WebSocket connections from browsers cannot safely embed API keys. There are two approaches for client-side authentication: a proxy URL or a token provider.
For more control, use a tokenProvider function that fetches short-lived JWT tokens from your backend. This is useful when you need per-user authentication or want to restrict which apps a token can access.
Protect your token endpoint with authentication. The endpoint that generates fal tokens should verify that the request comes from an authenticated user in your application. Without proper authentication, anyone could use your endpoint to generate tokens and consume your fal credits.

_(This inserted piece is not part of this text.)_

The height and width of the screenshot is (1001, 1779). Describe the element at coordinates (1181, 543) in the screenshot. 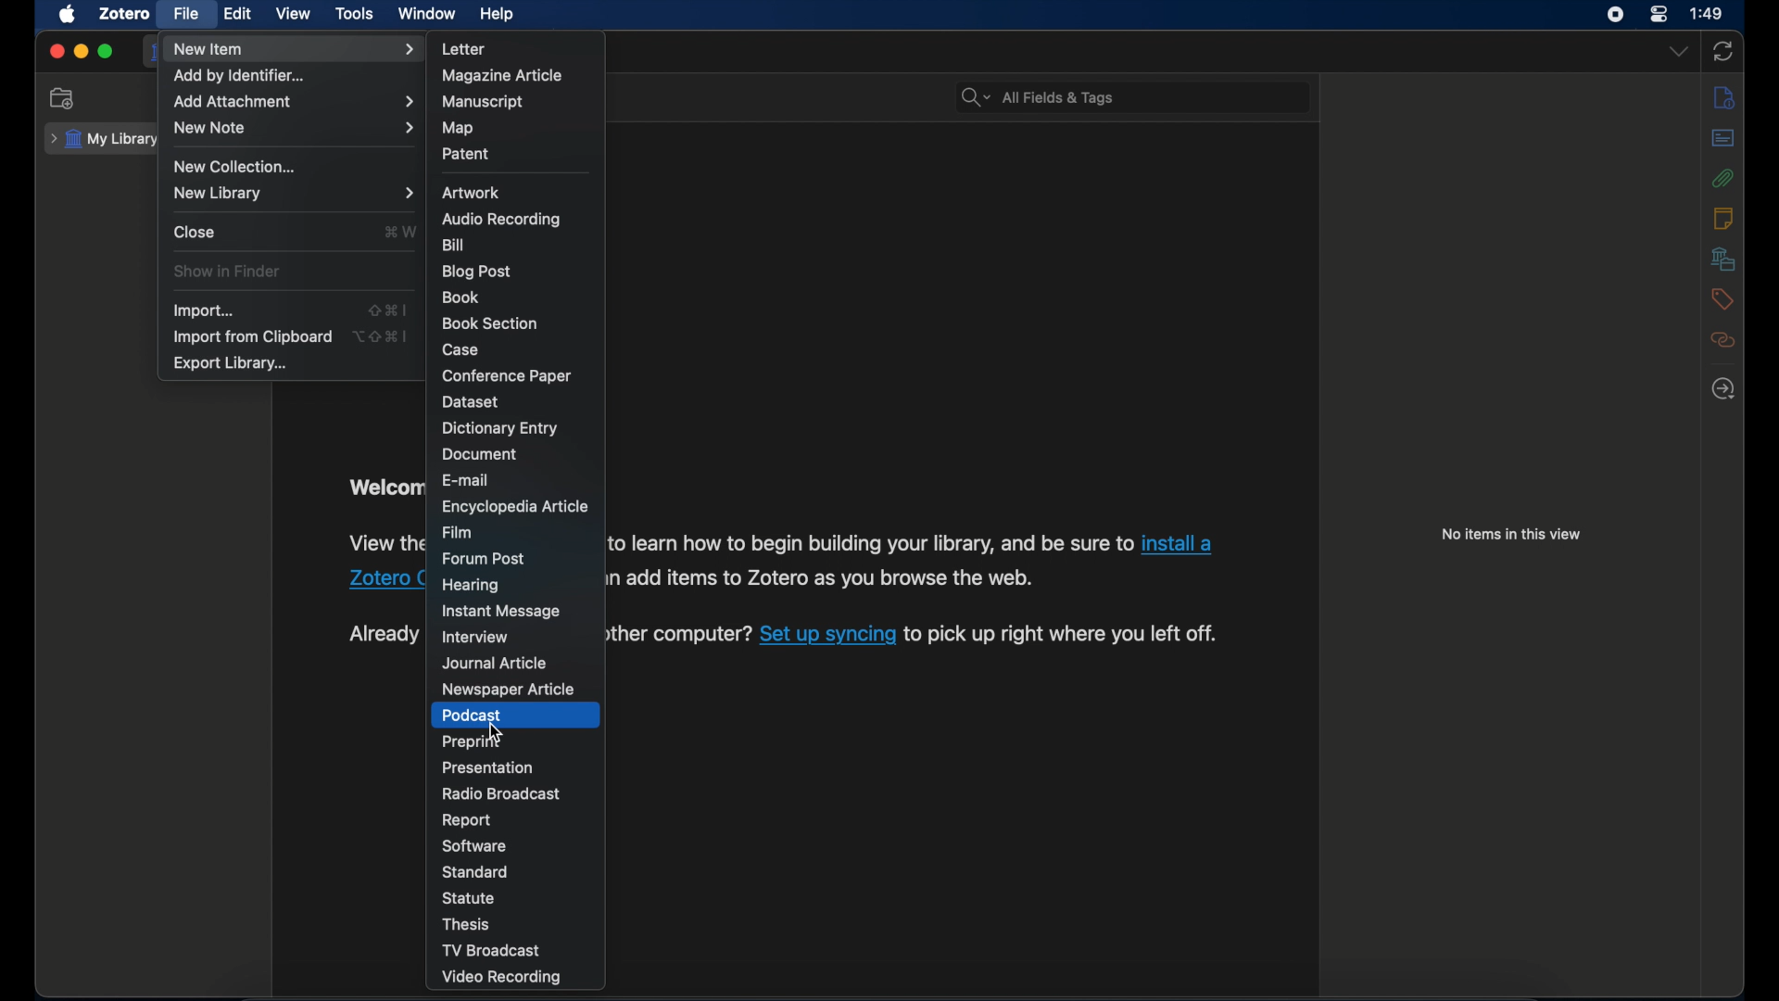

Real-time WebSocket connections bypass the queue and connect directly to a runner. Several request parameters that work with queue-based inference do not apply:
Parameter
Behavior with Real-Time
start_timeout
No effect. There is no queue wait
priority
No effect. No queue ordering
webhook_url
Not supported. Results stream back over the WebSocket
Automatic retries
Not available. Failed messages return errors on the connection
Both realtime and streaming give you faster feedback than polling, but they serve different use cases.
Feature
Realtime (WebSocket)
Streaming (SSE)
Direction
Bidirectional (client and server)
One-way (server to client)
Connection
Persistent, reusable
New connection per request
Latency
Lower (connection reuse)
Higher (new connection each time)
Best for
Interactive apps, back-to-back requests
Progressive output, previews
Protocol
Binary msgpack
JSON over SSE
Use realtime when clients send multiple requests in quick succession over a persistent connection, like interactive image editing or camera-based inputs. Use streaming when you want to show progressive output from a single request, like image generation previews or LLM tokens.
The realtime client uses msgpack for binary serialization across all SDKs, which is more efficient than JSON for transmitting image data. In Python, realtime() and realtime_async() provide a RealtimeConnection with send() and recv() methods. In JavaScript, fal.realtime.connect() uses callback-based onResult and onError handlers.